Amid this price surge, several LNG suppliers were accused of diverting contracted cargoes to the spot market, where prices were much higher, instead of honoring long-term contracts.
For instance, Shell and BP sued U.S. LNG exporter Venture Global LNG, alleging that the company failed to supply contracted volumes while selling to the spot market. Venture Global, however, blamed the issue on technical challenges at its facilities.

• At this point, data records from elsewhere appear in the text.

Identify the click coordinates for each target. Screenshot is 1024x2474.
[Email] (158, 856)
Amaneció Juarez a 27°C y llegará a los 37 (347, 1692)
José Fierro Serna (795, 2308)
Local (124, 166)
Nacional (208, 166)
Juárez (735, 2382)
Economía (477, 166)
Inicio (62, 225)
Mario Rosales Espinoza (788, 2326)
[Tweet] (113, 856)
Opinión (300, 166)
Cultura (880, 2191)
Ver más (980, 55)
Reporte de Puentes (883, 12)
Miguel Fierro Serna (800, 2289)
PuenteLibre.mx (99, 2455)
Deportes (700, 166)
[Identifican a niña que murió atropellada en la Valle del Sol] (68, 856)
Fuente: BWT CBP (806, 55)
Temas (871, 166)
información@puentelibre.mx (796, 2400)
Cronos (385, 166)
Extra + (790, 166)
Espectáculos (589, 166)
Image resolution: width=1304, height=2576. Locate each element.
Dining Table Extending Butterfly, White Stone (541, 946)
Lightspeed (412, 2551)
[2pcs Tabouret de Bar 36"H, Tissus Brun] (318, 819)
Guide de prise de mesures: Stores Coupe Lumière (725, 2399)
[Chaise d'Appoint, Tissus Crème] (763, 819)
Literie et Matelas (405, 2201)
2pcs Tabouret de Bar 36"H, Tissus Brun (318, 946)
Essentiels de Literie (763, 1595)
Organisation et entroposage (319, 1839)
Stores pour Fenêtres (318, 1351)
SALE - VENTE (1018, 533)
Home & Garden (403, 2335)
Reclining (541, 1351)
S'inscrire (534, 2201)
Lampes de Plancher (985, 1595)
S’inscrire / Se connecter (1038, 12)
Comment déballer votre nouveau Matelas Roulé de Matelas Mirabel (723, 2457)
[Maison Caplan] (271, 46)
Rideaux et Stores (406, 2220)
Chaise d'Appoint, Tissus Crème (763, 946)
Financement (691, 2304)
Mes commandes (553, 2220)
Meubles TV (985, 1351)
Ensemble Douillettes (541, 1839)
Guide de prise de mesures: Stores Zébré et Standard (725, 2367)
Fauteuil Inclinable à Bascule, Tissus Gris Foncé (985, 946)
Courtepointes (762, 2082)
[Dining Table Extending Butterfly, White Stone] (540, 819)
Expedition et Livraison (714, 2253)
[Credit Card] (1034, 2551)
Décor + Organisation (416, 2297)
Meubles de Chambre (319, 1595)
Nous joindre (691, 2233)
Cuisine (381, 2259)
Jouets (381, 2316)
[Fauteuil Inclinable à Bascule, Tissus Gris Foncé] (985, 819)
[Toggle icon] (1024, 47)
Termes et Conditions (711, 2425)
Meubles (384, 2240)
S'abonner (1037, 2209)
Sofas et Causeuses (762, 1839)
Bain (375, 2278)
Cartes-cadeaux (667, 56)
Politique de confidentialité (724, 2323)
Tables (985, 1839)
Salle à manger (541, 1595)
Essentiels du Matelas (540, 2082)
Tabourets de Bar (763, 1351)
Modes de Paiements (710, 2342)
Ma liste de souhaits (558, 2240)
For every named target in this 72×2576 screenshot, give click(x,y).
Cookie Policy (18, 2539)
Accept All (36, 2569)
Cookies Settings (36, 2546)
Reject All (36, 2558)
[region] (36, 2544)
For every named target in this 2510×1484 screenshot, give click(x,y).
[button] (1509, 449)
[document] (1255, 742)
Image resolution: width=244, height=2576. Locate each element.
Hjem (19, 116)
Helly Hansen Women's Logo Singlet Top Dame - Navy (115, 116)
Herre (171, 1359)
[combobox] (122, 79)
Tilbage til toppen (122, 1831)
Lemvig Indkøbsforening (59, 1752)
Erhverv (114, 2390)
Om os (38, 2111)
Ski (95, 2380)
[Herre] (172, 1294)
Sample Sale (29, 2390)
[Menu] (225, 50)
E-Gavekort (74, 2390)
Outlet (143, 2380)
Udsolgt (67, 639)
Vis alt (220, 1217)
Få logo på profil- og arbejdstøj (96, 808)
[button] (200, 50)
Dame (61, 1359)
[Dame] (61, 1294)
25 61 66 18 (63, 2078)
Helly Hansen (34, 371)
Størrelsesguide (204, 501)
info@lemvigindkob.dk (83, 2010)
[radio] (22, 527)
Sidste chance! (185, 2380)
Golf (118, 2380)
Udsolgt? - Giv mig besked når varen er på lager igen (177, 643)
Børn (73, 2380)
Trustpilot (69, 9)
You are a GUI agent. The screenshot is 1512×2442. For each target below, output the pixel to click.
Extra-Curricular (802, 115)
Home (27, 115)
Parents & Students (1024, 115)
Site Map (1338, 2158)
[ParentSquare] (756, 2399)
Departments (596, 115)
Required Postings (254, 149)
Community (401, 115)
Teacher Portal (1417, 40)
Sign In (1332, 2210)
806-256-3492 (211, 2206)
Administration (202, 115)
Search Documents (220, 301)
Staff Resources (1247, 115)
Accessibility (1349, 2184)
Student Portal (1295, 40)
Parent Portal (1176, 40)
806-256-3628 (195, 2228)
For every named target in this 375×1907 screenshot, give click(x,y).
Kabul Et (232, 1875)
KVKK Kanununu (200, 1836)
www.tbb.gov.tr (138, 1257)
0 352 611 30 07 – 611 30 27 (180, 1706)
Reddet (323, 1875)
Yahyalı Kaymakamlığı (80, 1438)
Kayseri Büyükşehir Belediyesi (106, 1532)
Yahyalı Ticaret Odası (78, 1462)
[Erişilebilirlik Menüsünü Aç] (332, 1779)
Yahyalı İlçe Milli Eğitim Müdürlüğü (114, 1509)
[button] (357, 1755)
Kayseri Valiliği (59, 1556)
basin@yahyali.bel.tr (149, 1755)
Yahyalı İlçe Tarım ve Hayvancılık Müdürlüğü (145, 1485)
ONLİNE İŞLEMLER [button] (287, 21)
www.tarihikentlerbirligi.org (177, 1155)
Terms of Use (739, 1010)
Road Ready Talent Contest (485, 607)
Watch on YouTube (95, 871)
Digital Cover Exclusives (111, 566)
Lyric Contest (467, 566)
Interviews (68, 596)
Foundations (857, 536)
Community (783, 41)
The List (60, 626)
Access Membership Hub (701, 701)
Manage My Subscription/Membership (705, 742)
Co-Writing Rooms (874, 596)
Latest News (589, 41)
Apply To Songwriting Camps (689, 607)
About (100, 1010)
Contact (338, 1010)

Implications for NLNG and Nigeria’s Gas Sector
The ruling against NLNG—Nigeria’s sole LNG exporter—raises concerns about contract reliability in the country’s gas sector. The judgment could also impact investor confidence as Nigeria seeks to expand its gas exports amid increasing competition from other LNG-producing nations.
The verdict comes at a time when the Nigerian government is pushing for increased gas production and exports as part of its broader economic strategy under President Bola Tinubu. The government has also been engaging international oil companies (IOCs) to attract fresh investments into the country’s energy sector.
With the London Court of Appeal rejecting NLNG’s appeal, the company may now be left with limited legal options to contest the ruling. A formal response from NLNG is still awaited, and the expected full written judgment could provide more clarity on the case’s broader implications.